Hi, folks, I have a question about the default number
of PIRQs of Domain 0 in Xen 4.x. I encountered a problem that
cciss.ko, the HP Smart Array driver, freezed and had the system
hanged at booting time. The server is HP Proliant DL385G5p and run
a CentOS 5.6 dom0 with Xen 4.1.1. However everything goes well
when with Xen 3.0.3 which CentOS had officially integrated in. We
upgraded to Xen 4.x so as to make use of Remus.
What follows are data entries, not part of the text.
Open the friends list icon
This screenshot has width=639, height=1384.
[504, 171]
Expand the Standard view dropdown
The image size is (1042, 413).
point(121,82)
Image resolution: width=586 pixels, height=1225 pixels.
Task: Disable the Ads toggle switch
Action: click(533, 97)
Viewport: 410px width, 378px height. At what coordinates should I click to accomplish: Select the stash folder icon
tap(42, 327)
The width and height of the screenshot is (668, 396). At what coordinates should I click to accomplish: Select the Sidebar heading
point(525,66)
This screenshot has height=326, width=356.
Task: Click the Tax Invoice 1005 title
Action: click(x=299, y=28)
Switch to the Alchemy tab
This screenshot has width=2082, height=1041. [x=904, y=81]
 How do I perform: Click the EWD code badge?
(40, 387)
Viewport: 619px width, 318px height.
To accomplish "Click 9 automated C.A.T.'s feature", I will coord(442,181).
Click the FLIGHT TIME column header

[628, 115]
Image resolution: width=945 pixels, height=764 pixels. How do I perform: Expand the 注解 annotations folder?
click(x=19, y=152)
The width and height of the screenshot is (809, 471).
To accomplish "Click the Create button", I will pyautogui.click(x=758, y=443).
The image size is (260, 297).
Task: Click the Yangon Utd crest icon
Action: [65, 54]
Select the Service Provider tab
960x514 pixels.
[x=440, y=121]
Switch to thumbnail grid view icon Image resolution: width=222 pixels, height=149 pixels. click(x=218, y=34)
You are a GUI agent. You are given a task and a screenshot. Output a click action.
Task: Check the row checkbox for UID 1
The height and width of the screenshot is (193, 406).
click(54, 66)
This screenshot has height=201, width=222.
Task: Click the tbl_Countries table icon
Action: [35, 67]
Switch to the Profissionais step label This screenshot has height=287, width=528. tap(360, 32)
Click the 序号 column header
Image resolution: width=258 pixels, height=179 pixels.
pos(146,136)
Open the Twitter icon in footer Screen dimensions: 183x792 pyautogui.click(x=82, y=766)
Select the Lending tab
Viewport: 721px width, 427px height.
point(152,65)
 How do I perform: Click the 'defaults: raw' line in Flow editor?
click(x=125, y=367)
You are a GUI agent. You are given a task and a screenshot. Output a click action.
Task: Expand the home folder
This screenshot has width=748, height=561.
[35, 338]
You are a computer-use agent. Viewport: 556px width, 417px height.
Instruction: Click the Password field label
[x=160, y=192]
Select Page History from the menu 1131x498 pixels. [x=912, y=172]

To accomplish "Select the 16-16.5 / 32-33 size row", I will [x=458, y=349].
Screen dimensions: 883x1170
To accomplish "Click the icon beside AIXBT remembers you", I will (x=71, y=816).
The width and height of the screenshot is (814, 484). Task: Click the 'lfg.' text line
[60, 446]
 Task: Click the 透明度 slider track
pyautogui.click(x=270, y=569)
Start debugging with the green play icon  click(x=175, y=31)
I debugged and guessed that an IRQ of the HP RAID
controller missing but could not figure out why. At last
I compiled and tried and all revisions from 3.4.3 (r19995) to
4.0.0 (r20789), using a binary search method in about 10 times,
and located some changes between r20142 and r20143 were the
point. The code changes were:
-static
unsigned int extra_dom0_irqs, extra_domU_irqs = 8;
+static
unsigned int extra_dom0_irqs = 256, extra_domU_irqs = 32;
static void __init parse_extra_guest_irqs(const
char *s)
{
if ( isdigit(*s) )
@@ -253,9 +253,11 @@
d->is_paused_by_controller = 1;
atomic_inc(&d->pause_count);
-
d->nr_pirqs = (nr_irqs_gsi +
-
(domid ? extra_domU_irqs :
-
extra_dom0_irqs ?: nr_irqs_gsi));
+
if ( domid )
+
d->nr_pirqs = nr_irqs_gsi + extra_domU_irqs;
+
else
+
d->nr_pirqs = nr_irqs_gsi + extra_dom0_irqs;
d->pirq_to_evtchn =
xmalloc_array(u16, d->nr_pirqs);
d->pirq_mask = xmalloc_array(
unsigned long,
BITS_TO_LONGS(d->nr_pirqs));
In the changes I noticed the extra_dom0_irqs, which should be
0 by default in r20142, was set to 256 in r20143, and caused
default number of Dom0's nr_pirq to exceed 256. Maybe this
prevent IRQ of HP RAID controller, I don't quite know about,
though. After I set it to 32 (the same number as
extra_guest_irqs) the cciss.ko worked well. Although I could set
this value by "extra_guest_irqs=32,32" in boot param, there are
still problem:
1. The argument for dom0 extra irqs, the one after the comma,
is undocumented.
2. What is the reason of the magic number 256 for Dom0, and
32 for DomU in Xen 4.x by default? nr_irqs_gsi is only 16 on x64
arch, but the total nr_pirq would be more than 256. The magic
number still exists in the newest code. This is bad hardcode and
may cause very elusive fault for newbie user, maybe you can have
a better solution.